■ **EXTRACTED ENTRIES**
========================

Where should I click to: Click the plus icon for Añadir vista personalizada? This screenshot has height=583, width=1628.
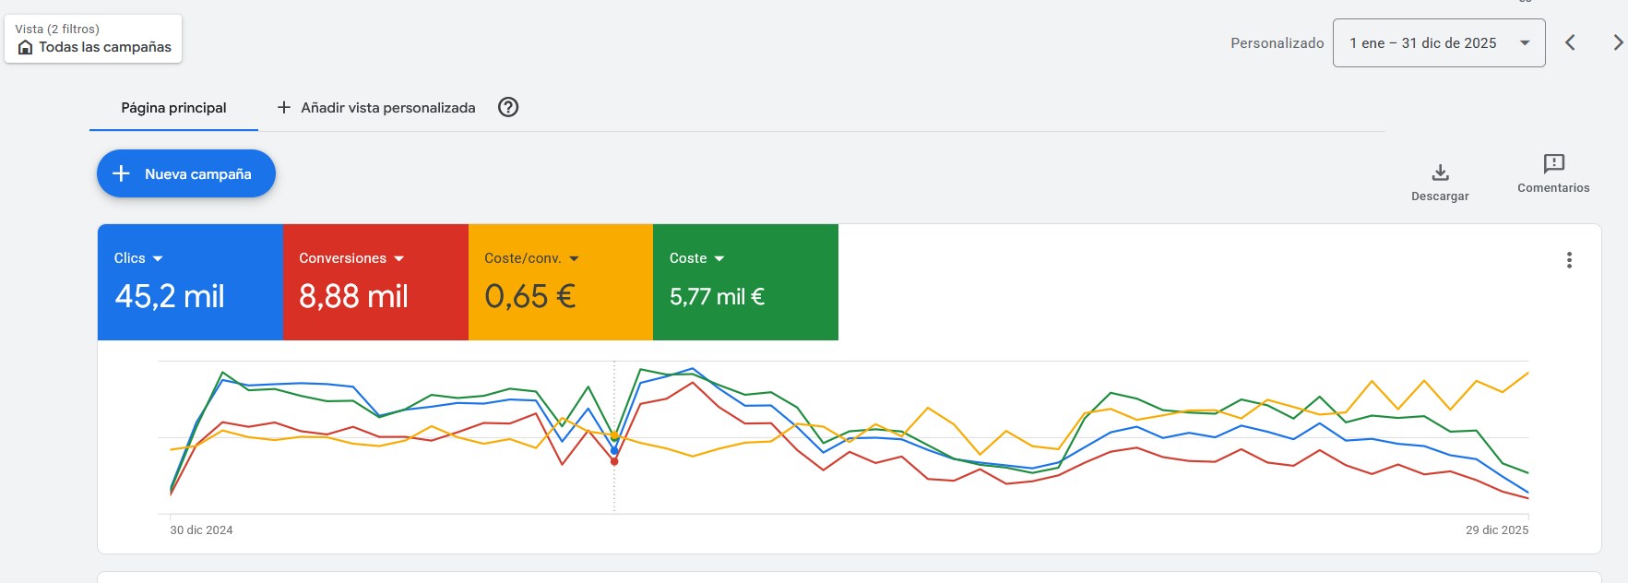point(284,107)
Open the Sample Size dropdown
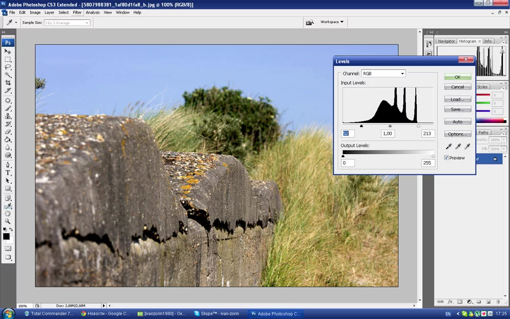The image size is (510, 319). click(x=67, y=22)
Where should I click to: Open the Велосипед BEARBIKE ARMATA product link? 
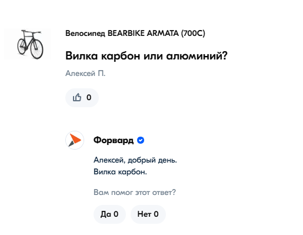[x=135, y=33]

========================

■ **WORK TASK**
Please return every record above exactly, but leave out the pictures.

■ **OUTPUT OF THE EXERCISE**
Where should I click to: Click the plus icon for Añadir vista personalizada? This screenshot has height=583, width=1628.
point(284,107)
Open the Sample Size dropdown
The image size is (510, 319). click(x=67, y=22)
Where should I click to: Open the Велосипед BEARBIKE ARMATA product link? 
[x=135, y=33]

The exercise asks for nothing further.